╭─ Datasetrecords
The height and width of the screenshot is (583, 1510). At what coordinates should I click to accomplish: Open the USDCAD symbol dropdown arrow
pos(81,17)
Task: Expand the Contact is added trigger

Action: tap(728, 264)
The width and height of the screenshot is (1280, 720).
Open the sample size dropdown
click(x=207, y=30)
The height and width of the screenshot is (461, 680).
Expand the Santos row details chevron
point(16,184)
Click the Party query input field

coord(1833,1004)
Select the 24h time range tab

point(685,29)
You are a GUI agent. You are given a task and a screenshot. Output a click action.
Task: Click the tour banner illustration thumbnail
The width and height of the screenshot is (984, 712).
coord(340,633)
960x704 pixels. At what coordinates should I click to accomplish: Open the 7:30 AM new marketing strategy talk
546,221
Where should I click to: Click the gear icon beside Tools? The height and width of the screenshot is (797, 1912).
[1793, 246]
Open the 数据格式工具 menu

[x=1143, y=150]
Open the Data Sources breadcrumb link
╰─
De opdracht: Zet de rijen vanaf het begin van de reeks tot en met de regel met "Action: tap(728, 264)" alstublieft in een CSV met twee kolommen, invoer en uitvoer, met één CSV-regel per rij. Plaats elk veld tussen aanhalingstekens en vervang regeleinden door spaties.

Uitwerking:
invoer,uitvoer
"The height and width of the screenshot is (583, 1510). At what coordinates should I click to accomplish: Open the USDCAD symbol dropdown arrow","pos(81,17)"
"Task: Expand the Contact is added trigger","Action: tap(728, 264)"